Japanese memory chip companies are delaying plans to expand their fabrication plants, responding to the continuing decline of memory prices.

2 min read
Japanese memory companies are delaying plans to expand their fabrication plants, responding to the continuing decline of memory prices.

Hitachi (HIT) and Toshiba will postpone opening new "fabs" for 64-megabit chips because falling memory revenues don't justify the investment costs, according to a report in Japan's Nihon Keizai Shimbun.

Fujitsu and Mitsubishi, meanwhile, may also cut capital spending by 10 to 20 percent in the coming year.

The change in plans comes as a result of the continuing slide in memory pricing. An excess of manufacturing capacity developed in 1995. In turn, this has resulted in a glut of memory, rock-bottom pricing, and lower revenues for manufacturers.

Lower prices, however disastrous for the manufacturers, have been a boon for consumers, who have experienced lower desktop prices as a result of the glut.

64-megabit DRAM chips began the year at $75 before dropping to $57 by the end of the second quarter and $49 at the end of the third quarter. More recently, the chips cost just about $30, according to Dataquest analyst Mark Giudici.

"We expect them to continue to come down over time," Giudici said, predicting 64-megabit DRAMs would be priced around $21 by the end of 1998.

"That's the normal earnings curve of the introductory phase, where you see a pretty steep shift."

64-megabit DRAMs are mostly used in servers and workstations today, but will start popping up in desktop computers next year.

Currently, 16-megabit memory chips are prevalent in the PC industry. 64-megabit chips can pack four times as much data onto a single chip, giving a standard-size memory module four times the capacity.
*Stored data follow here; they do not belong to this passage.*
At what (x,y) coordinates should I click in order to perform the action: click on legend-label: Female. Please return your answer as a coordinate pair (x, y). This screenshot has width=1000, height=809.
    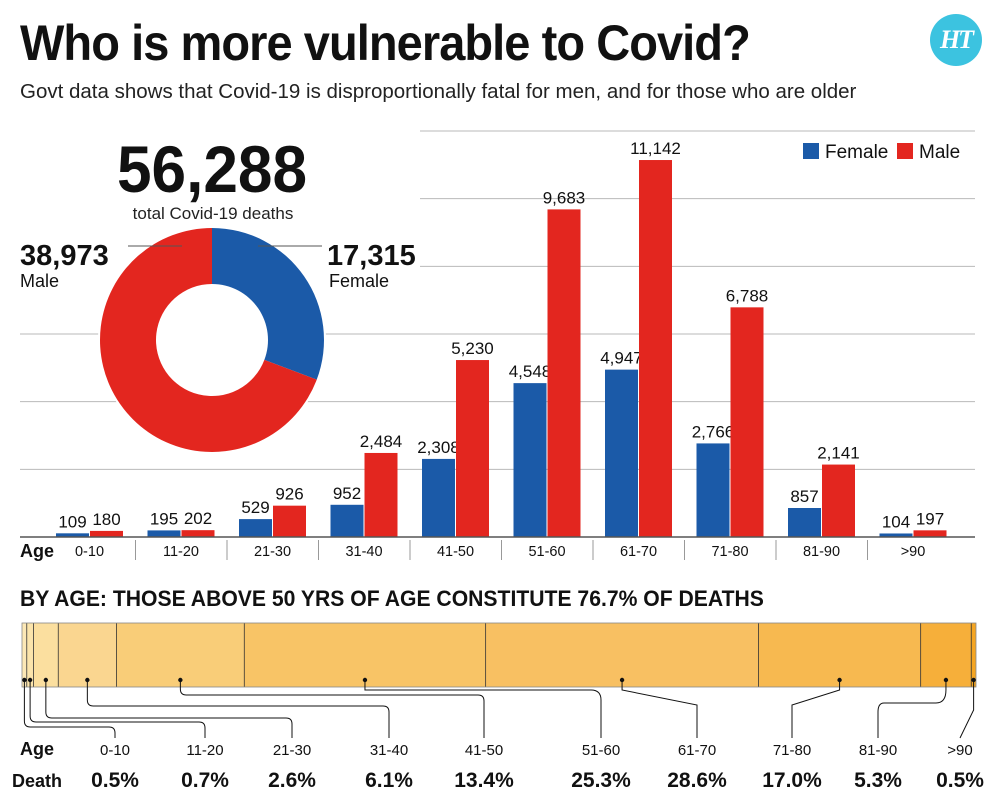
    Looking at the image, I should click on (856, 152).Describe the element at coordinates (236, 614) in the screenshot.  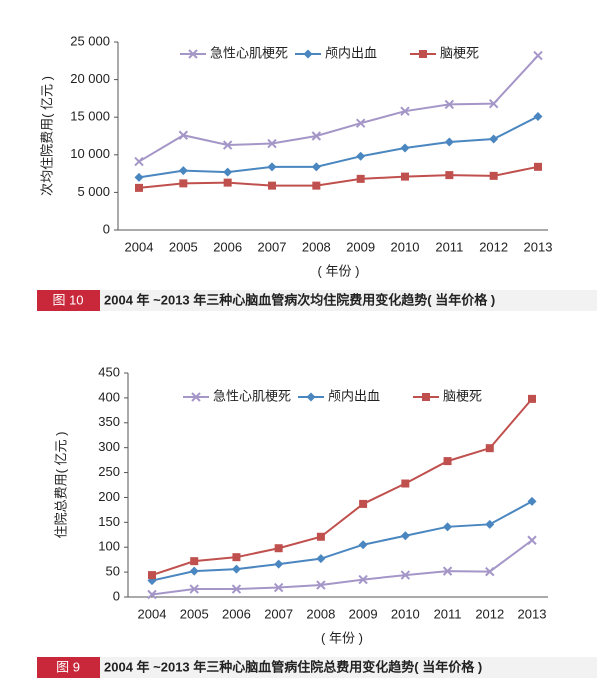
I see `x-tick-label: 2006` at that location.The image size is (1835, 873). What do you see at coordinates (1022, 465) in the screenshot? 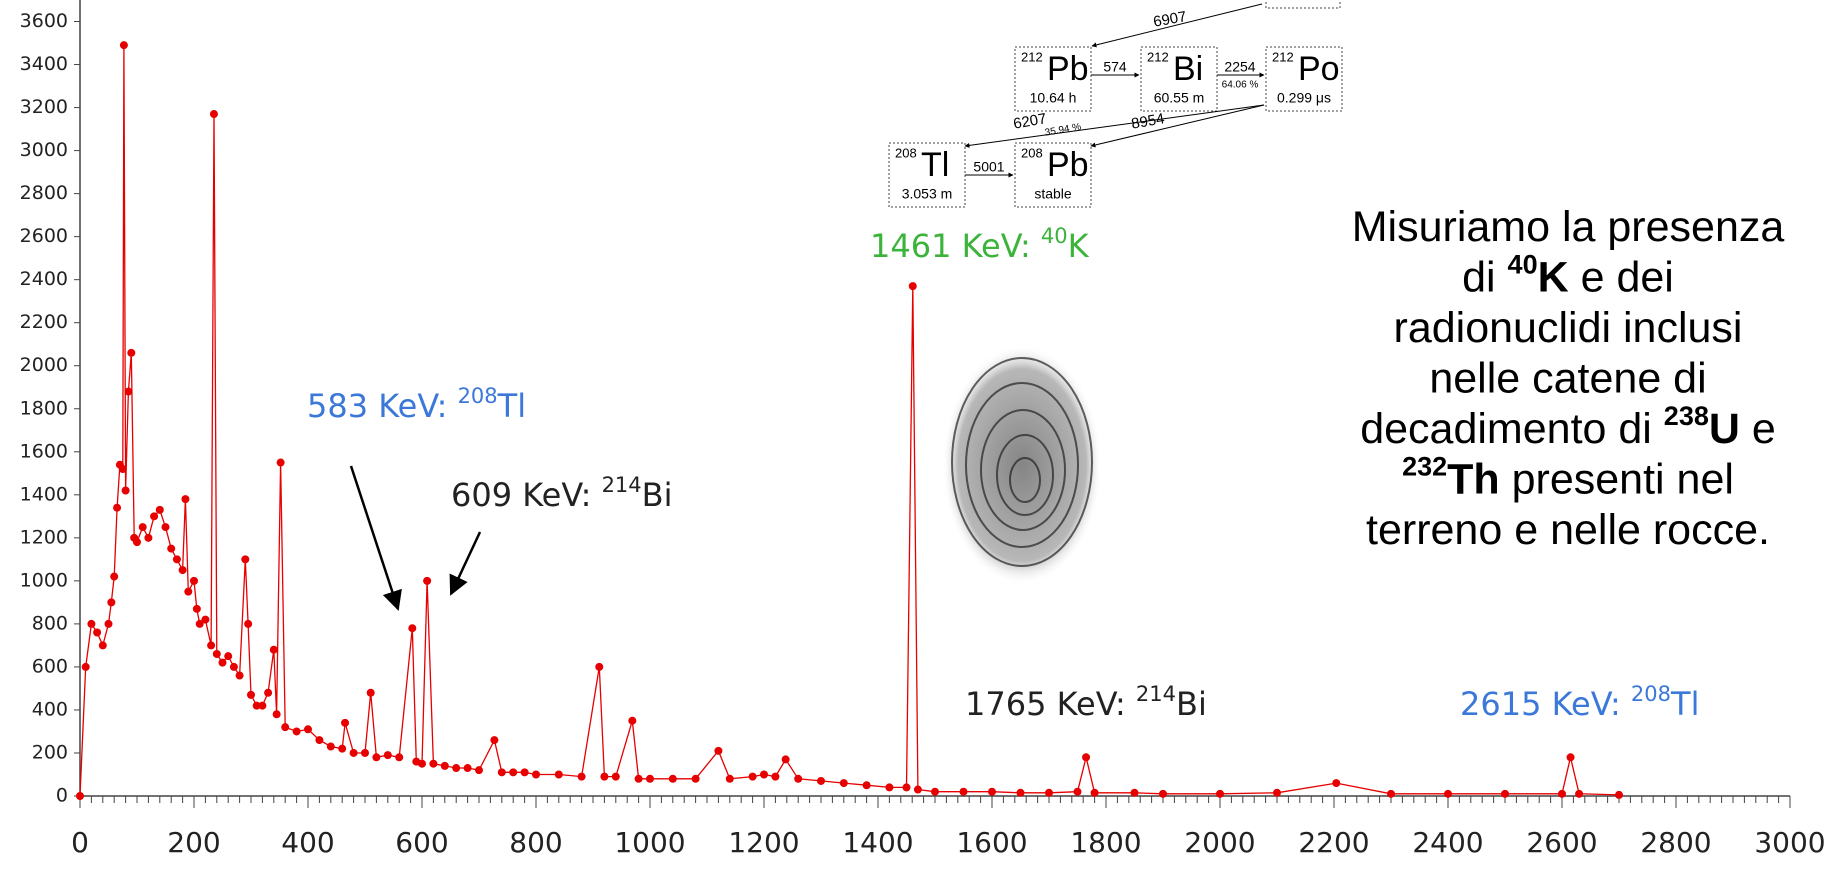
I see `fingerprint` at bounding box center [1022, 465].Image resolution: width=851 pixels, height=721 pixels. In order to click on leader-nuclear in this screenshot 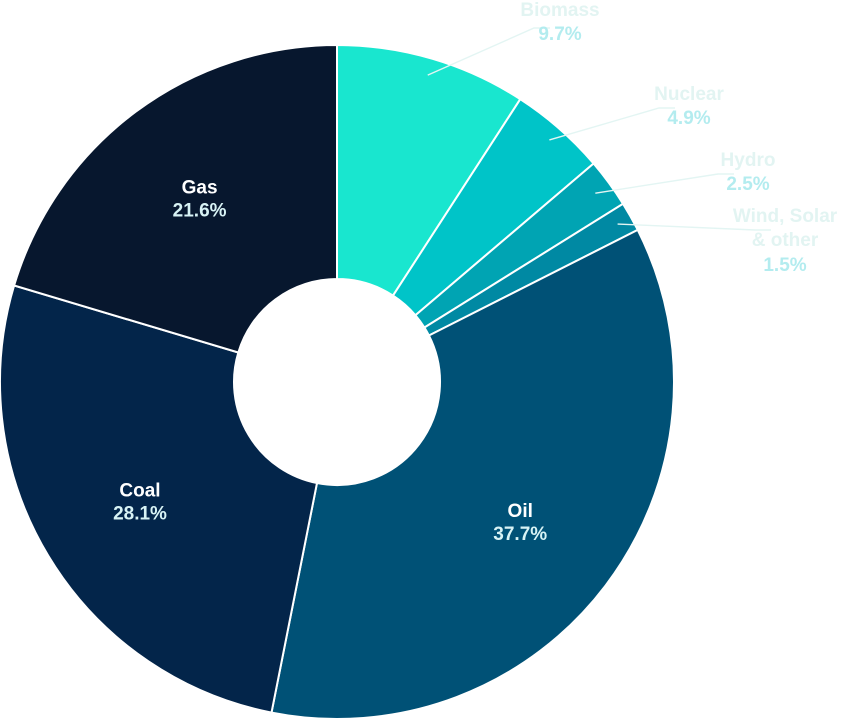, I will do `click(612, 124)`.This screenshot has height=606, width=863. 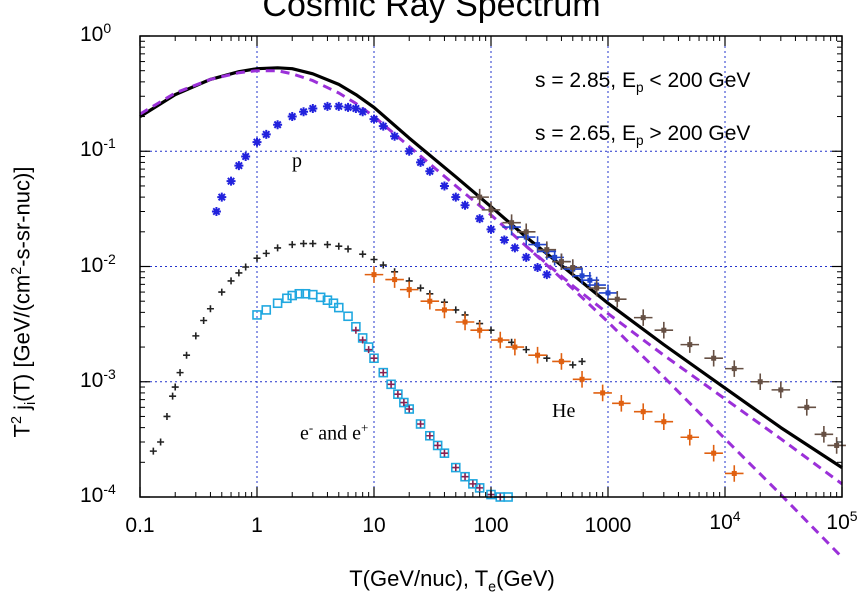 What do you see at coordinates (24, 302) in the screenshot?
I see `y-axis-label: T2 ji(T) [GeV/(cm2-s-sr-nuc)]` at bounding box center [24, 302].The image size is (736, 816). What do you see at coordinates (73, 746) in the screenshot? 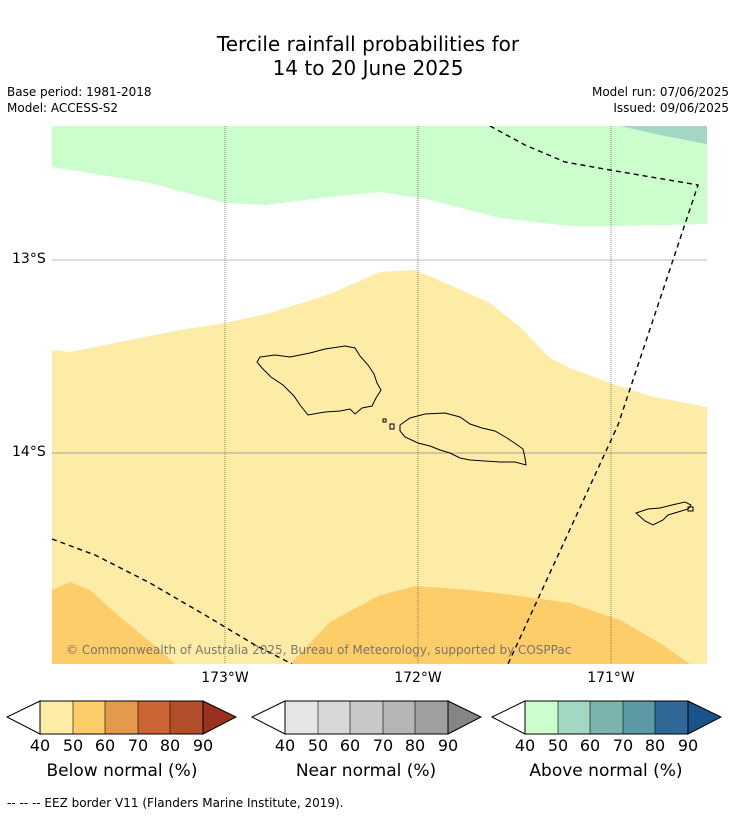
I see `below-tick: 50` at bounding box center [73, 746].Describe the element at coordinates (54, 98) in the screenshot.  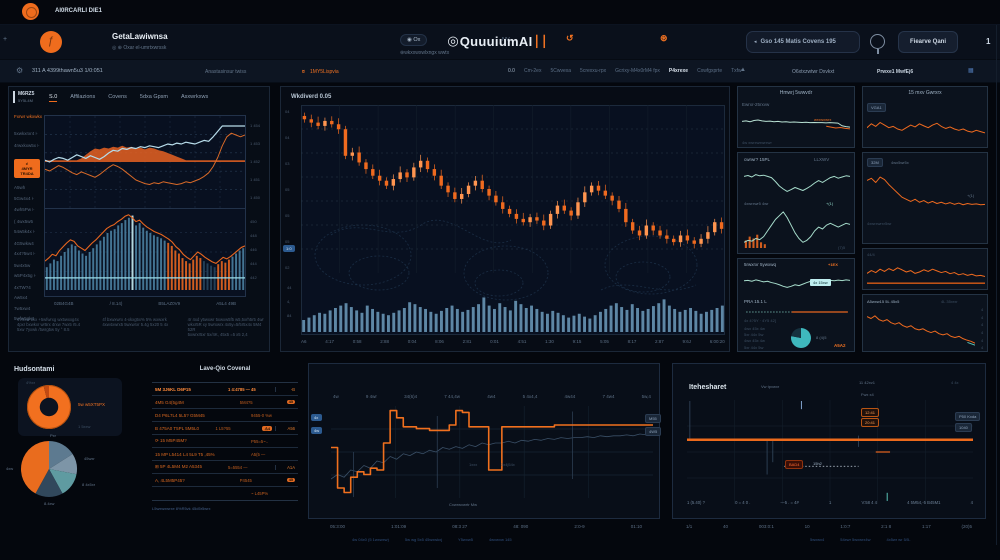
I see `tab: S.0` at that location.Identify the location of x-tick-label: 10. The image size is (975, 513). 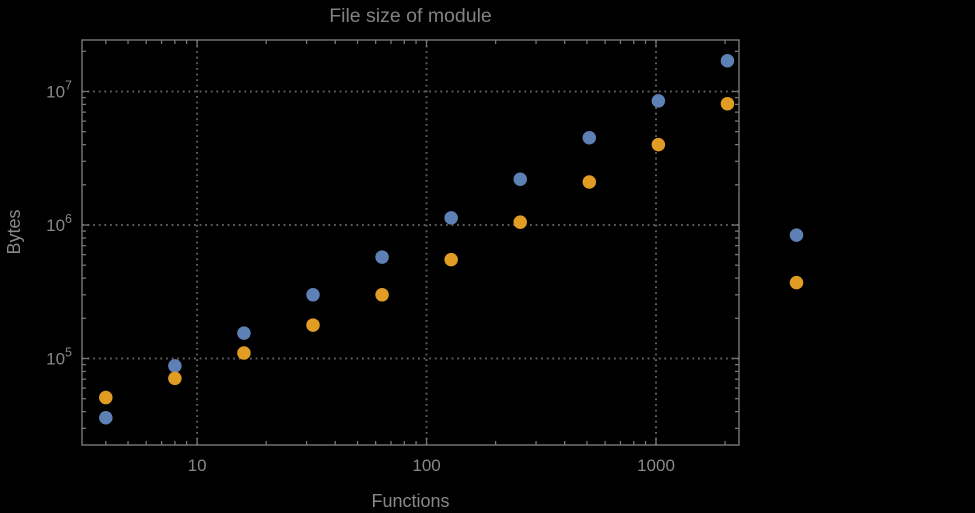
(198, 466).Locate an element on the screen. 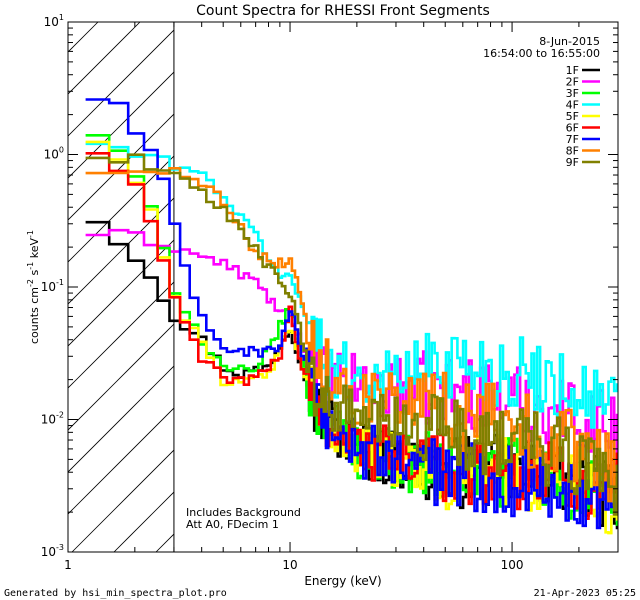  chart-title: Count Spectra for RHESSI Front Segments is located at coordinates (343, 11).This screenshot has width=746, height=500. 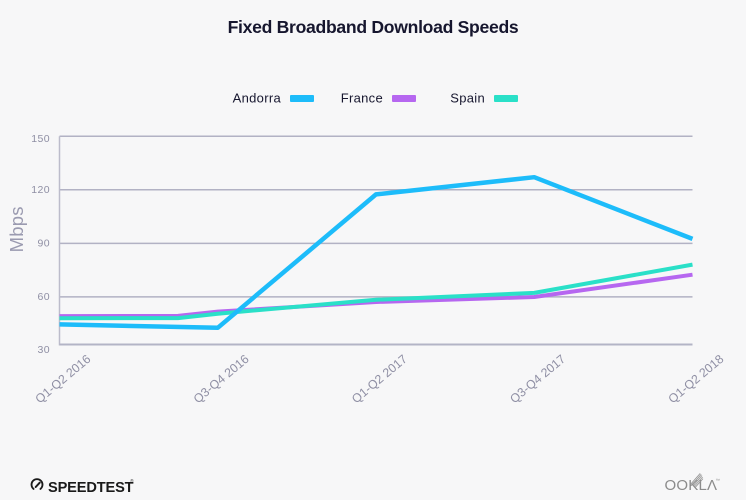 What do you see at coordinates (362, 98) in the screenshot?
I see `svg-text: France` at bounding box center [362, 98].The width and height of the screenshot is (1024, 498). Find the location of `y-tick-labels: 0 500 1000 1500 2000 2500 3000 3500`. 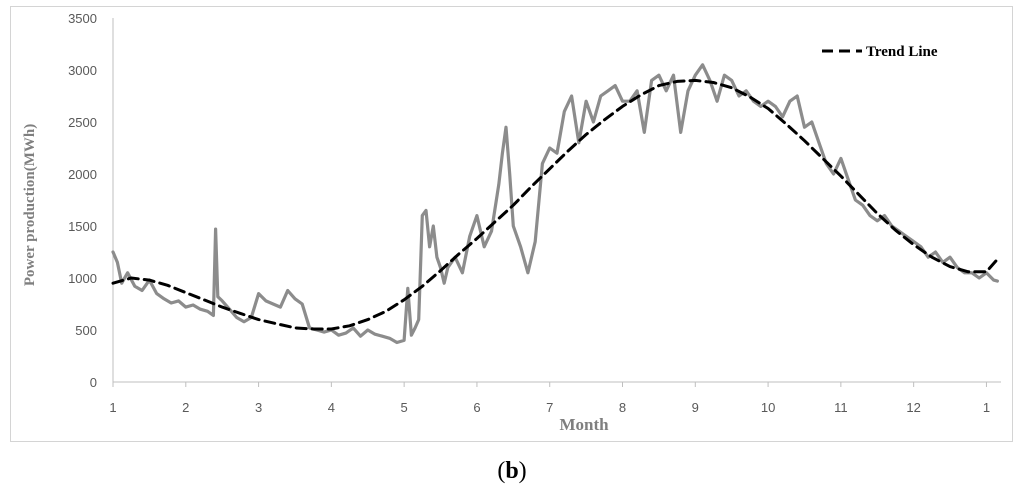

y-tick-labels: 0 500 1000 1500 2000 2500 3000 3500 is located at coordinates (82, 200).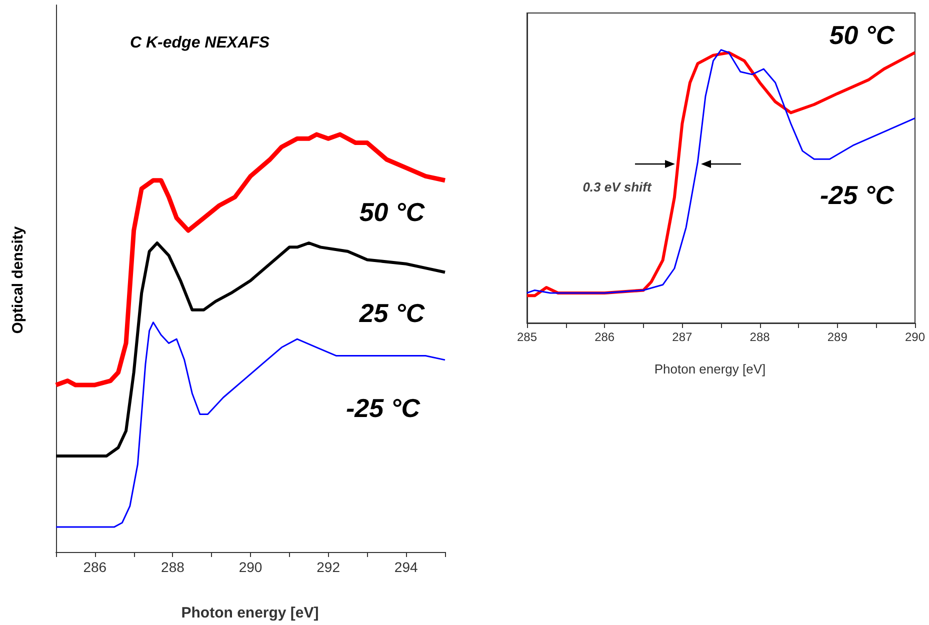  Describe the element at coordinates (617, 187) in the screenshot. I see `annotation: 0.3 eV shift` at that location.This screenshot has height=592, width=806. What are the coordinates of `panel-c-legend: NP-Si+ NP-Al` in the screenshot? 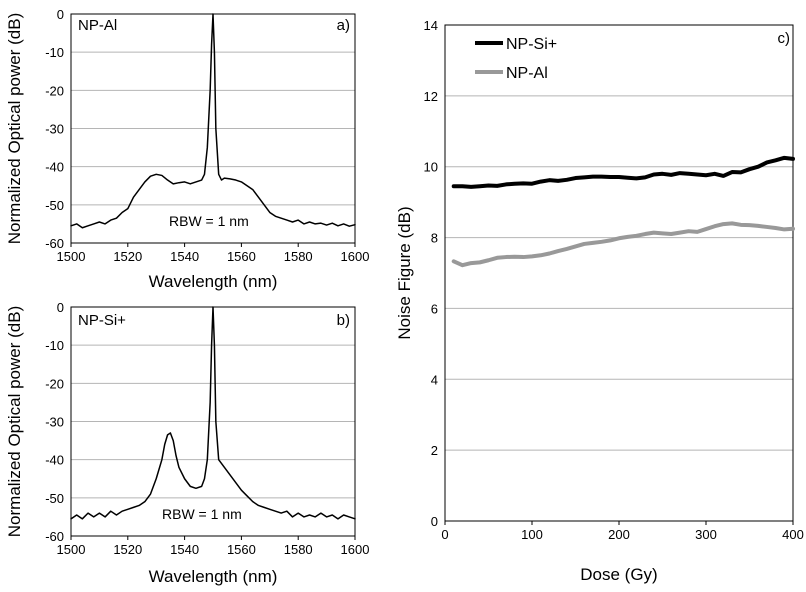 It's located at (516, 59).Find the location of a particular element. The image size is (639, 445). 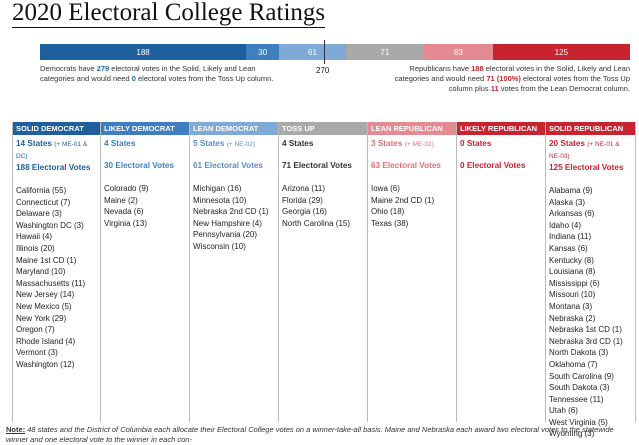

In 1998, new modules containing 64-megabit memory chips will allow PCs that currently come with 16 megabytes (MB) of memory to include 64MB.

Prices in 16-megabit chips have been in a similar slump. 16-megabit chips have dropped from the $12 range in early 1996 to above $7 at the start of 1997. Current prices are as low as $4 a unit in the spot, or surplus, market.

To add to manufacturers' woes, a South Korean government study recently concluded that aggressive sales of 16-megabit chips--currently underway as manufacturers move to liquidate supply--could detract from sales of 64-megabit memory chips, and thus lead to a glut in the higher-capacity chip next year.